[Rows that locate text and elements by pointing]
──────────

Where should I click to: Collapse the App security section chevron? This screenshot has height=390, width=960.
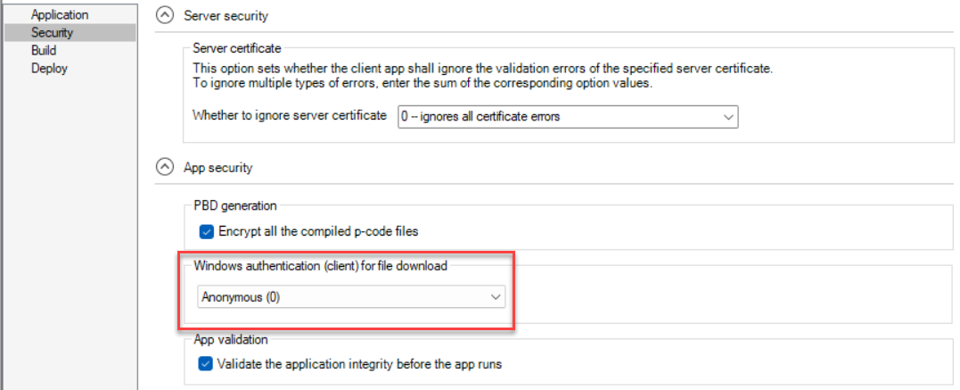(164, 166)
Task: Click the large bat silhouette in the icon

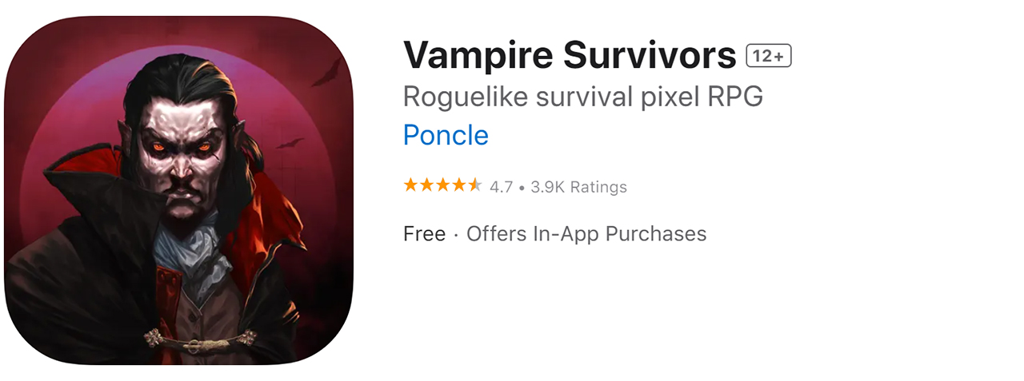Action: click(326, 73)
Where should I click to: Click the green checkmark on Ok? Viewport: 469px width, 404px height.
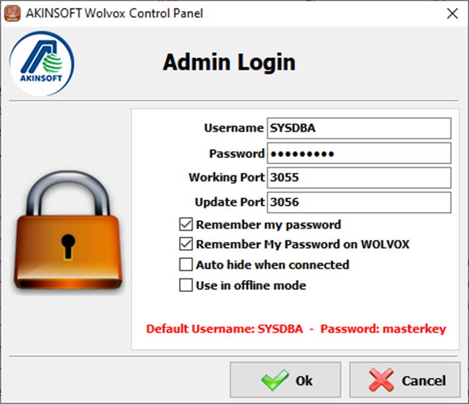274,380
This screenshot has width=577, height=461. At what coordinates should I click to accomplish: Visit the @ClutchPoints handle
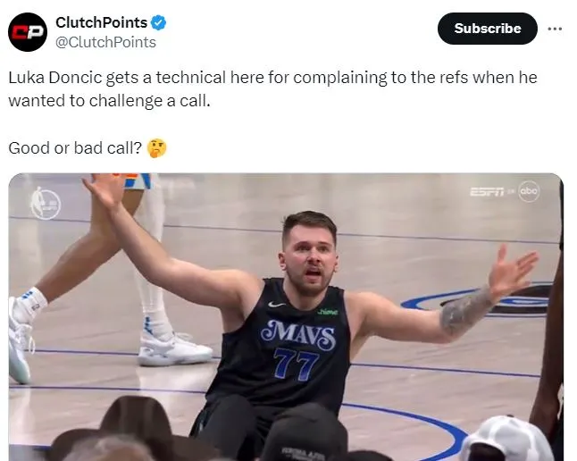tap(105, 42)
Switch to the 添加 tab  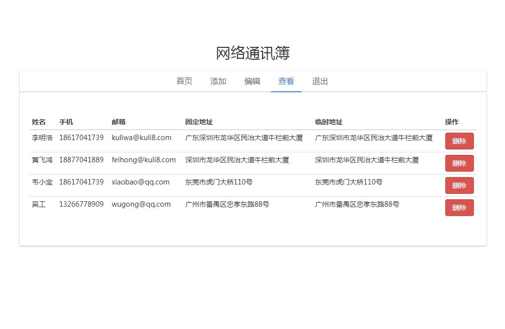coord(218,81)
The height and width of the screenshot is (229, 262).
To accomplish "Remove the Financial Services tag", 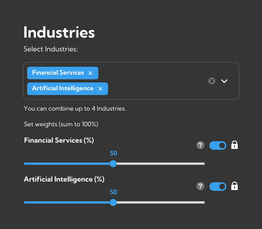I will (x=90, y=73).
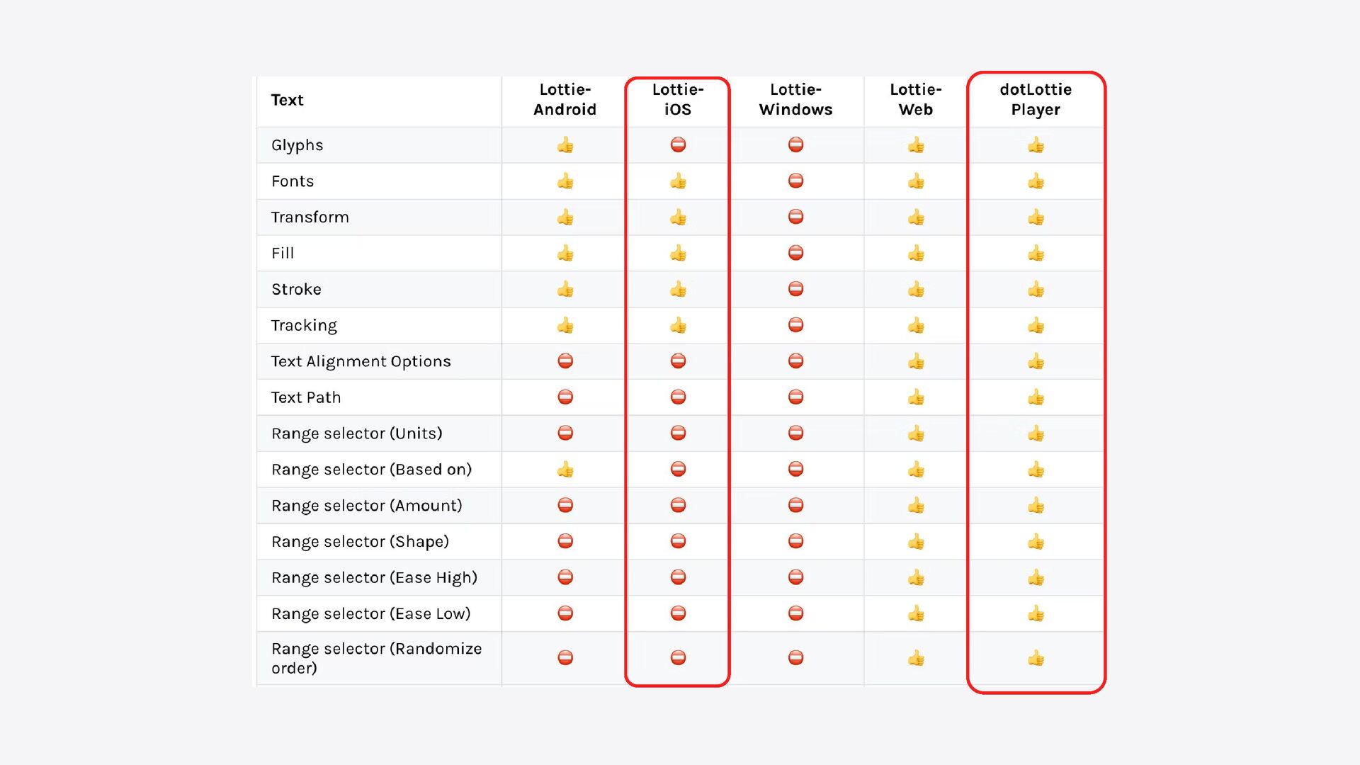Click the thumbs-up for Stroke under dotLottie Player
Screen dimensions: 1360x765
pyautogui.click(x=1036, y=289)
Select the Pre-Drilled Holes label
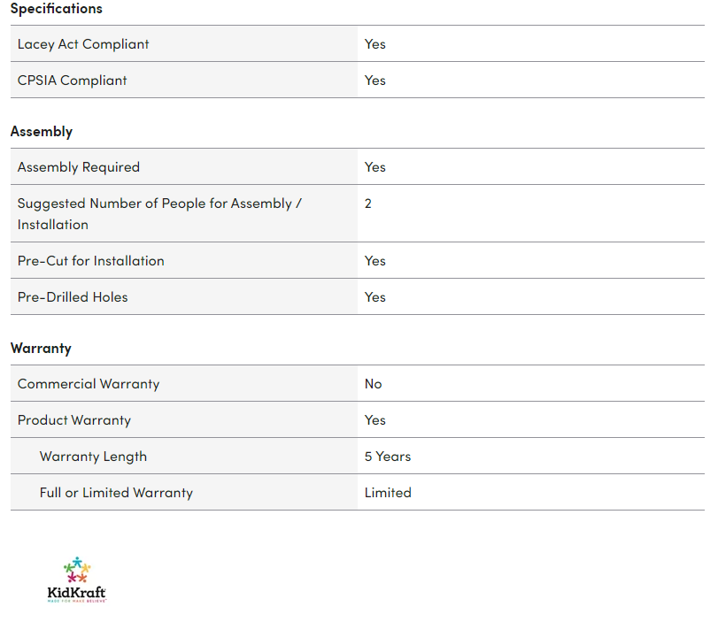Screen dimensions: 718x622 pos(73,297)
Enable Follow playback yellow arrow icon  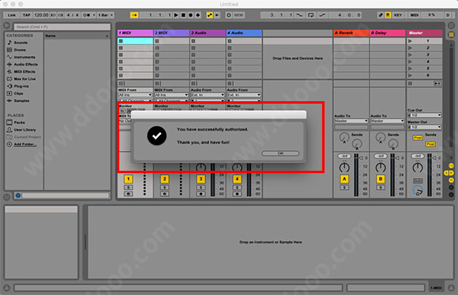click(x=134, y=15)
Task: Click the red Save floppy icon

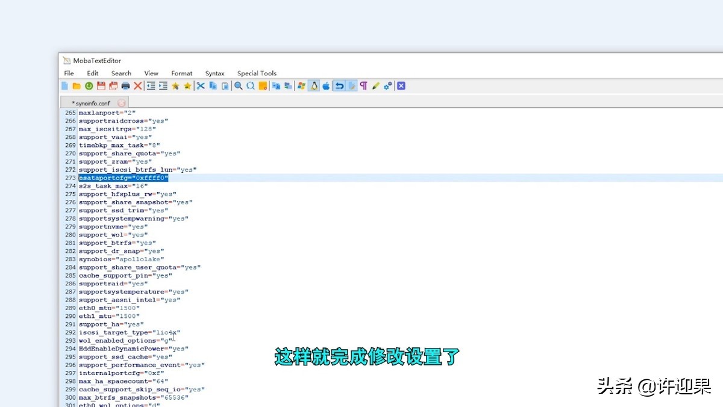Action: pyautogui.click(x=101, y=86)
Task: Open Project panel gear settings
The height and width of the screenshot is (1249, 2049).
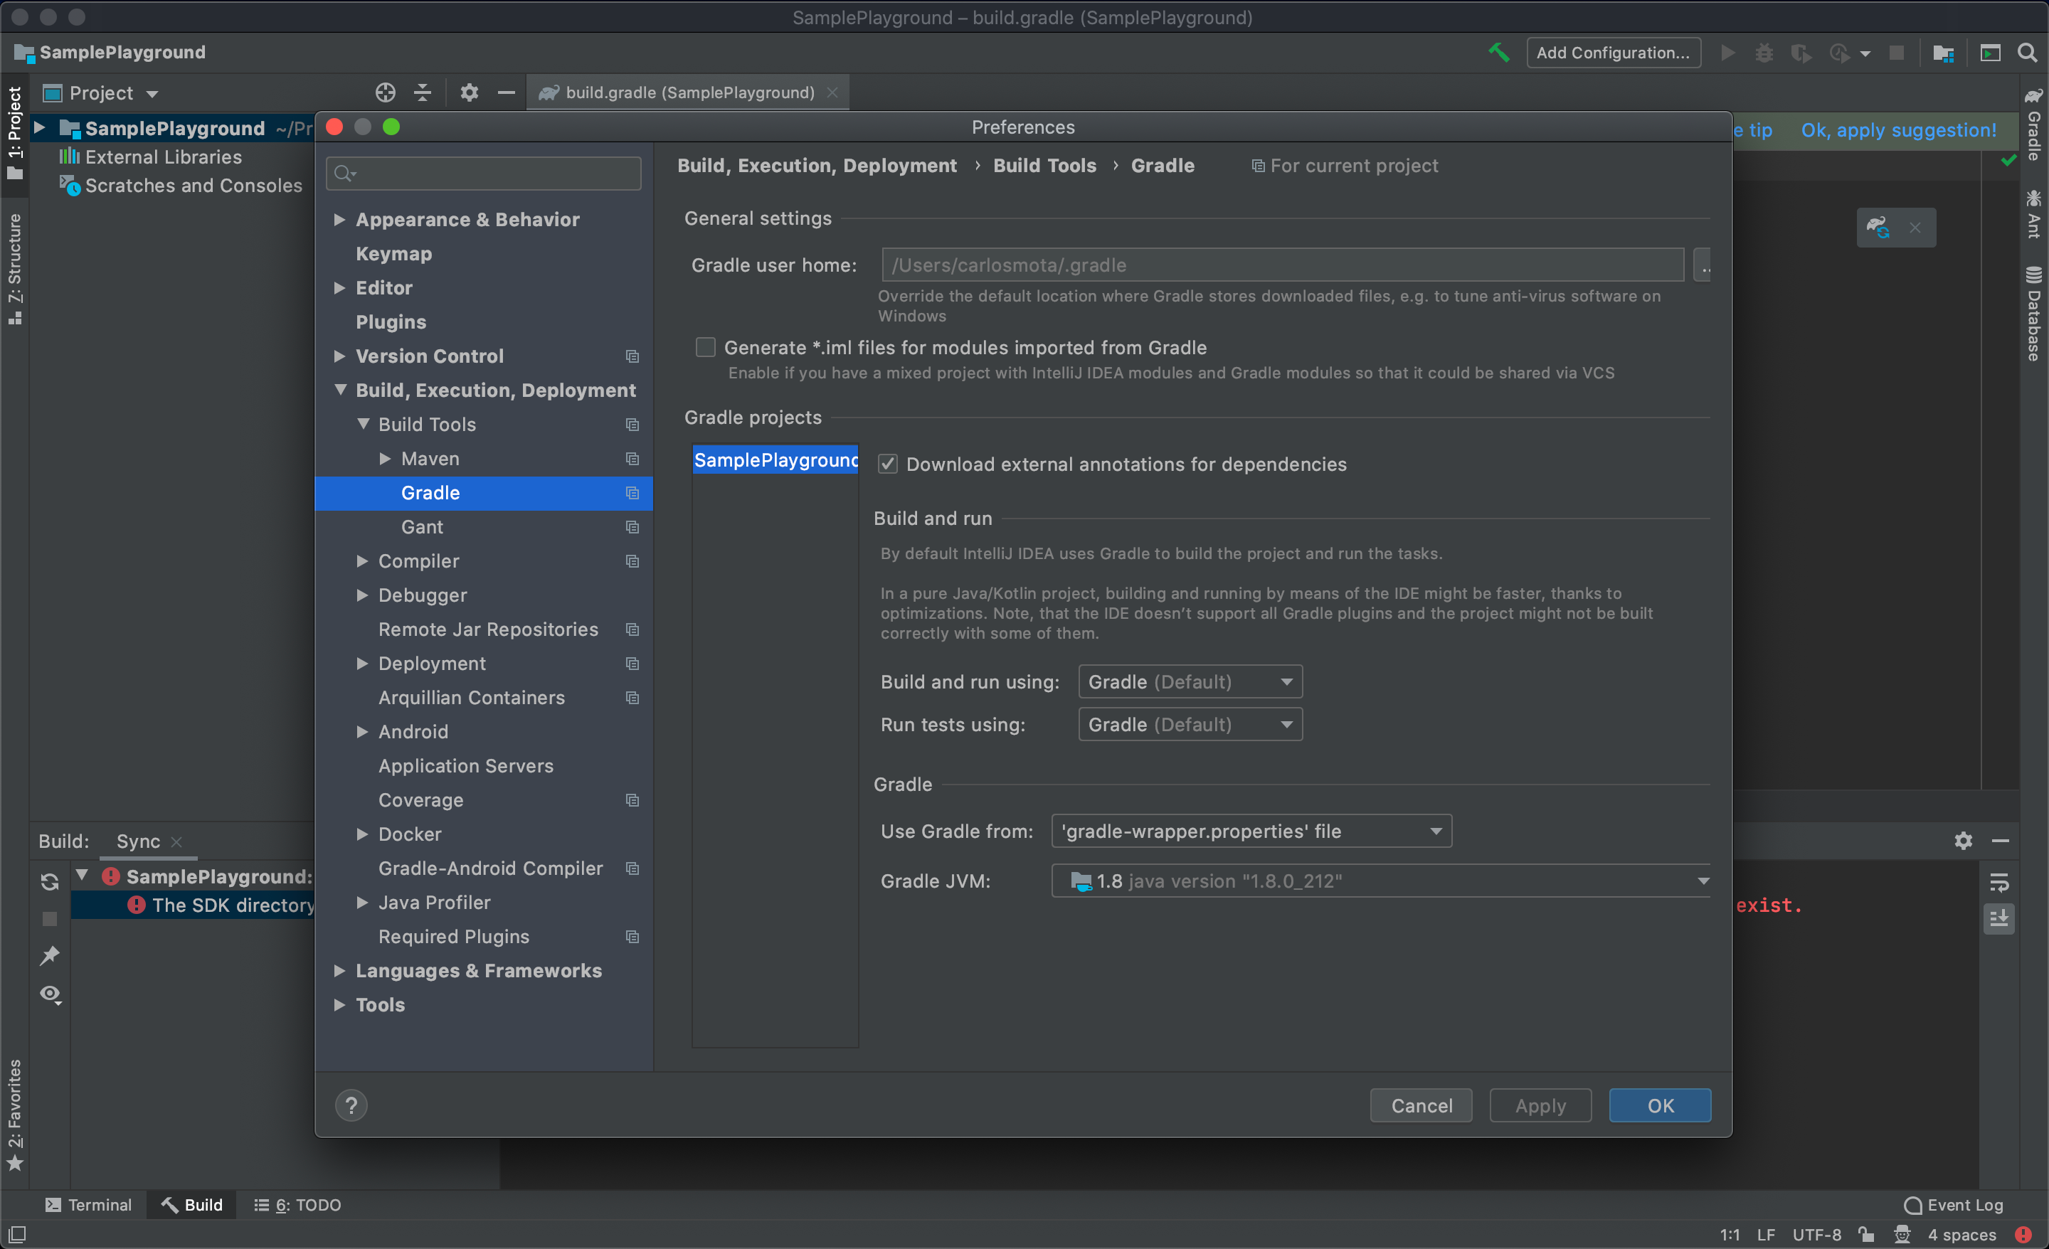Action: (x=469, y=92)
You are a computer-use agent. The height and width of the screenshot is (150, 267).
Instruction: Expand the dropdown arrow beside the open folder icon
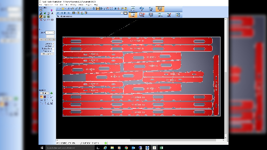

──────────

[BRIEF]: Tally the lines of the rows above that contain the string "Task", treating uppercase and lowercase as different. Reply with the number alone.

[SOLVED PROBLEM]: 3